┌─ Text excerpt

We are developing the social individualist meta-context for the future. From the very serious to the extremely frivolous... lets see what is on the mind of the Samizdata people.

Samizdata, derived from Samizdat /n. - a system of clandestine publication of banned literature in the USSR [Russ.,= self-publishing house]

Personal foul, late hit. Fifteen yards, automatic first down

As a citizen-journalist who lives five time zones west of GMT, I am often the last Samizdatan to get a crack at the day’s news. I read Fukuyama’s lame remarks in the WSJ this morning, but by the time I got home to write about it, everyone from Virginia Postrel to the sage of Knoxville to our own Perry de Havilland had already taken the time to thoroughly refute Prof. Fukuyama’s anti-libertarian screed.

But I am going to join the scrum anyway. Fukuyama criticizes the Cato Institute, accusing them of “propound[ing] isolationism in the ’90s, on the ground that global leadership was too expensive.” He points to a Cato analysis from 1991 that rejected the Gulf War on a cost-benefit basis and extrapolates from this one (1) data point that Cato is anti-war. Check out this excerpt from the Cato Handbook for the 105th Congress, which was written well in advance of 9/11. The authors criticize the lackluster response to previous state-sponsored terrorist attacks against the US (Khobar Towers, the USS Cole, etc.) and argue that state sponsored terrorism against the US should be treated as a matter of war and not as a criminal justice / extradition matter.

└─
┌─ Records

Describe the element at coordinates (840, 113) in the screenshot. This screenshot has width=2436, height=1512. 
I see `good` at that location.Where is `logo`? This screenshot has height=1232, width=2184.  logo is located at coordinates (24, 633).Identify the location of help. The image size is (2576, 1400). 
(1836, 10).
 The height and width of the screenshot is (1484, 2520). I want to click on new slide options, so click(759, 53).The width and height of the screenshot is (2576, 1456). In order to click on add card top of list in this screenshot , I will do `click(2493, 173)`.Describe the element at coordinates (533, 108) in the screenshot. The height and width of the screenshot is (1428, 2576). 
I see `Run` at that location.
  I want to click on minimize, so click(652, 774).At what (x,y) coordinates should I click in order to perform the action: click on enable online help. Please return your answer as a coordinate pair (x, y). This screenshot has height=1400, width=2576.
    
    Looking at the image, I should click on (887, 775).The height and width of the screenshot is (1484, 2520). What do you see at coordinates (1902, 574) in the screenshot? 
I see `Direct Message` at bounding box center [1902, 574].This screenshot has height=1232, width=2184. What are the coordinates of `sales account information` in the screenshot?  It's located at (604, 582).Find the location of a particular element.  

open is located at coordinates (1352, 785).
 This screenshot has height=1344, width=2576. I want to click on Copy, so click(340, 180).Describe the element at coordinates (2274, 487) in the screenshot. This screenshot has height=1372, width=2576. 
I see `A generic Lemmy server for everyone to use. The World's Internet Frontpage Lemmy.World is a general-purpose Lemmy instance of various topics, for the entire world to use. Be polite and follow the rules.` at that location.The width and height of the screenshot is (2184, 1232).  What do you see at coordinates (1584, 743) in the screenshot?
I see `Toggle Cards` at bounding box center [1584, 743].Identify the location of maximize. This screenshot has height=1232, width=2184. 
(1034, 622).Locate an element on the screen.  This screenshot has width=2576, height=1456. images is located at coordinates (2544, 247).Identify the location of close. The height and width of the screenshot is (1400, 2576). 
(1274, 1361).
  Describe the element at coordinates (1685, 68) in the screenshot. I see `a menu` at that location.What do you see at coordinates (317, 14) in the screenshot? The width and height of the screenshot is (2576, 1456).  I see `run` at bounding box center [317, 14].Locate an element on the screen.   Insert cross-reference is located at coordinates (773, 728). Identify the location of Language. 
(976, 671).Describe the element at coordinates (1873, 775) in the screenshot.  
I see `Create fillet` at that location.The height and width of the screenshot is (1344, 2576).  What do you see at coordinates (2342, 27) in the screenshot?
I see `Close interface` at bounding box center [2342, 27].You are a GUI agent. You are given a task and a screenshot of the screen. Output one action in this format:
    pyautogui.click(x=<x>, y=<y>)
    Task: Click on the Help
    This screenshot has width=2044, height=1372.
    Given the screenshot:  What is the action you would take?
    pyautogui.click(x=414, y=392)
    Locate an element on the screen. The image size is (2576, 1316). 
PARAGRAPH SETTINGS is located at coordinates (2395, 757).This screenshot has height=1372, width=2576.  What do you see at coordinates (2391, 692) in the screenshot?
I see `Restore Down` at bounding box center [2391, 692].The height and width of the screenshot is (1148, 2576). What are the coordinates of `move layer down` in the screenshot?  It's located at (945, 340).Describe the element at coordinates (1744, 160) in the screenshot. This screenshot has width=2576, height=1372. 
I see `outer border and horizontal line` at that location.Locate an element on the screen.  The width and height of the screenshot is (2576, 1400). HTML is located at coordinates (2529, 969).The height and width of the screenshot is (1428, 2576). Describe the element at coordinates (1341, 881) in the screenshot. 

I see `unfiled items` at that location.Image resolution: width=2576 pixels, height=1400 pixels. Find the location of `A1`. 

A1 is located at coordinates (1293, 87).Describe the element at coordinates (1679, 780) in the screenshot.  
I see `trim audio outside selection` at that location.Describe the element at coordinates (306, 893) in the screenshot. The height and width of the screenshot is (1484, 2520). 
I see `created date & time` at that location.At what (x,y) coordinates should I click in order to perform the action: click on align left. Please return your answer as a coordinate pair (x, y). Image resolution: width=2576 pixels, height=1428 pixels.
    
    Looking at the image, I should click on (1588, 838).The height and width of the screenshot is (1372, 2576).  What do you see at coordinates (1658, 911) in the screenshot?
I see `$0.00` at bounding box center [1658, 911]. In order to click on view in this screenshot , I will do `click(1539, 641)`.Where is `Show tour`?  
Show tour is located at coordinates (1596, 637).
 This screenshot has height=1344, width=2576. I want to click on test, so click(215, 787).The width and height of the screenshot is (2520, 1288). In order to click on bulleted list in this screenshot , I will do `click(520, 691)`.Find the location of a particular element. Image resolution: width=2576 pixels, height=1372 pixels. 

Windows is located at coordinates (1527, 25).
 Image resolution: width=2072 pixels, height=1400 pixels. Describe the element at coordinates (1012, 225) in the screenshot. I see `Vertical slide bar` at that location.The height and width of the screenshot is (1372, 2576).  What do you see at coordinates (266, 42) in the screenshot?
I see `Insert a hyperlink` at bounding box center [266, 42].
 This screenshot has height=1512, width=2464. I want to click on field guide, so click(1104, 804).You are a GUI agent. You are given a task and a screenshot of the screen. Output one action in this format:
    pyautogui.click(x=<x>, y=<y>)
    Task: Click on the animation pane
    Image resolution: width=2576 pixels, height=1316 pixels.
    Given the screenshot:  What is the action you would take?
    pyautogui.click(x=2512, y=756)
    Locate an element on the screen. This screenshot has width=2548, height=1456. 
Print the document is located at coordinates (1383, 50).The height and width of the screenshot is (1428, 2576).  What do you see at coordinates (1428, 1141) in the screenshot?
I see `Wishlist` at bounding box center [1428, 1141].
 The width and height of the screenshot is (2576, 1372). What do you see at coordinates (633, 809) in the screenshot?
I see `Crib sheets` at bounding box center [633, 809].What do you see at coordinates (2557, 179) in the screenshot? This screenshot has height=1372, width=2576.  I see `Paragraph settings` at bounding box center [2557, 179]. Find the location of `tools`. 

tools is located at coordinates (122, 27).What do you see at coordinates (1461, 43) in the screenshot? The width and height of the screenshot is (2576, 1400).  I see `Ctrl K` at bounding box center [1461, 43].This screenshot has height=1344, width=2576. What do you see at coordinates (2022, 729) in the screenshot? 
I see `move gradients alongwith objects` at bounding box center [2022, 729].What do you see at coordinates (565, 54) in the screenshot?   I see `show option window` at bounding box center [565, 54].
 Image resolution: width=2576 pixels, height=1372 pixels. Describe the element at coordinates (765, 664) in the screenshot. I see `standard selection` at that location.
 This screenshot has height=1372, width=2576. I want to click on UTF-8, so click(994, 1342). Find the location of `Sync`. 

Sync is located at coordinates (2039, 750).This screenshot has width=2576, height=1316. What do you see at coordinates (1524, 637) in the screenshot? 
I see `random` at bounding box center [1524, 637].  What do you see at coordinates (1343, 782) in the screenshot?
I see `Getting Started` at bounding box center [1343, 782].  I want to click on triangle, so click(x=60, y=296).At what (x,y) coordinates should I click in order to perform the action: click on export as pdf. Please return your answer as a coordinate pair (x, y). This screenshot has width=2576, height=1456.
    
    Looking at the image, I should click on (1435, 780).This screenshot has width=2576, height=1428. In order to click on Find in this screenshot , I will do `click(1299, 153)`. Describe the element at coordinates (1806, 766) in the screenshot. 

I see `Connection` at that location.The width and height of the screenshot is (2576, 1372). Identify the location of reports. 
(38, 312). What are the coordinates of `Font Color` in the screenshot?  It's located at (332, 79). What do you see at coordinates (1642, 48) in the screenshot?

└─

Task set
A. Reproduce the passage of the post on Fukuyama and the Cato Institute from "As a citizen-journalist" up to and including "Fukuyama’s anti-libertarian screed.".
B. Resume the post about Fukuyama's criticism of the Cato Institute, picking up right after its last sentence.
None of the stored data is needed for the work here.

Expected results
A.
As a citizen-journalist who lives five time zones west of GMT, I am often the last Samizdatan to get a crack at the day’s news. I read Fukuyama’s lame remarks in the WSJ this morning, but by the time I got home to write about it, everyone from Virginia Postrel to the sage of Knoxville to our own Perry de Havilland had already taken the time to thoroughly refute Prof. Fukuyama’s anti-libertarian screed.

B.
While Harry Browne and some other libertarians have elevated their antiwar rhetoric since 9/11, the Cato Institute has done no such thing. Consider these words from longtime Cato analyst (now their VP) Ted Galen Carpenter, posted to the site on 9/11:

The first order of business must be to determine who is responsible for these terrible acts and to order appropriate retaliation. Terrorist assaults of this magnitude should be treated as an act of war against the United States, not merely as a criminal justice matter. The President should immediately seek the full authorization of Congress to use whatever military force is necessary against the guilty parties. If the perpetrator is a government, the objective of the United States should be nothing less than the removal of that government. If the perpetrator is a terrorist organization without government sponsorship, the objective of the United States should be to track down and eliminate the members of that organization.

Fukuyama would have us believe that Cato thinks we ought to hold hands in a big circle and sing “Come on people now, smile on your brother” by Jessie Collin Young and the Youngbloods. Pacifism and isolationism are not the mainstream libertarian opinion by any stretch of the imagination, but it makes a convenient straw-man for Fukuyama to direct his puffery.